Description of the task: Begin at the line below that has "This screenshot has width=697, height=534." and stop after the line that has "Select the Height row label". Please restate only those lines, word for word.

Records to process START

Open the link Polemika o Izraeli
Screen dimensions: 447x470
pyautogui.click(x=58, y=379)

Records to process END
Records to process START

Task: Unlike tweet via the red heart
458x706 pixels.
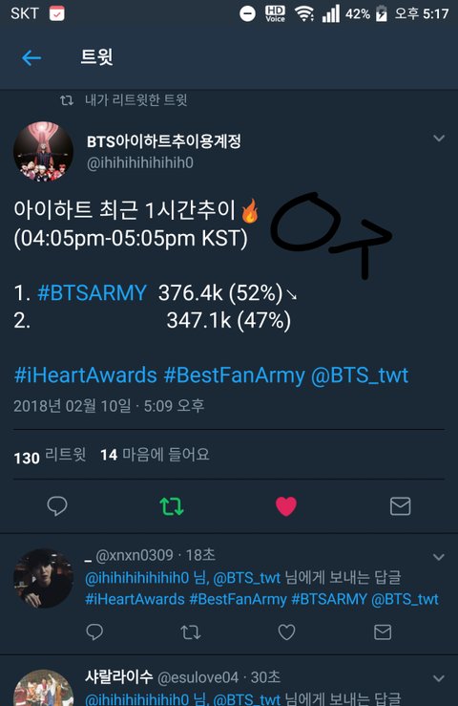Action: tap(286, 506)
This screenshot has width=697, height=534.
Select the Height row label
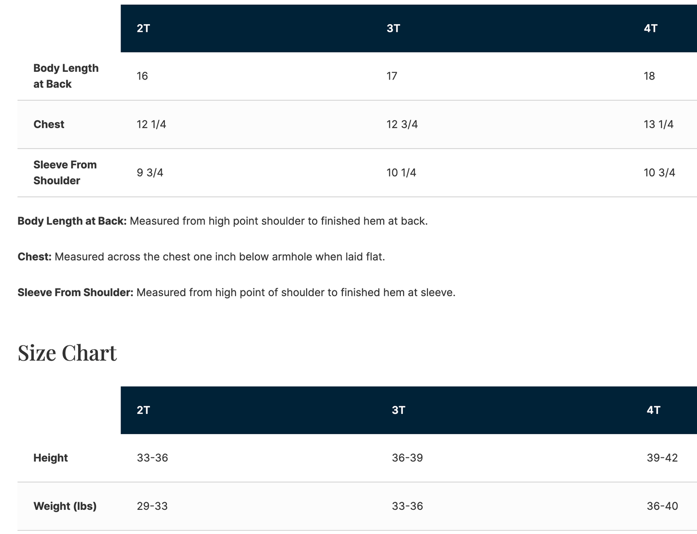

Records to process END
Records to process START

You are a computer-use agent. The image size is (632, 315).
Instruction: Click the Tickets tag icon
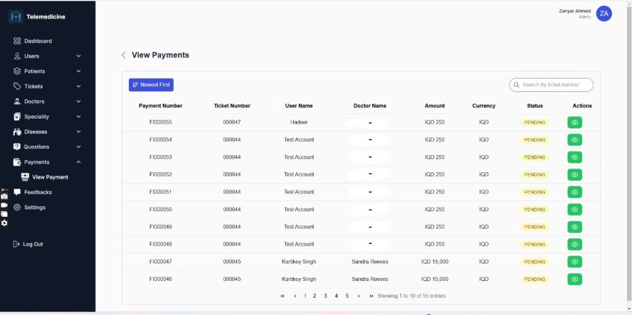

Records to process END

Output below:
This screenshot has width=697, height=534.
Select the Height row label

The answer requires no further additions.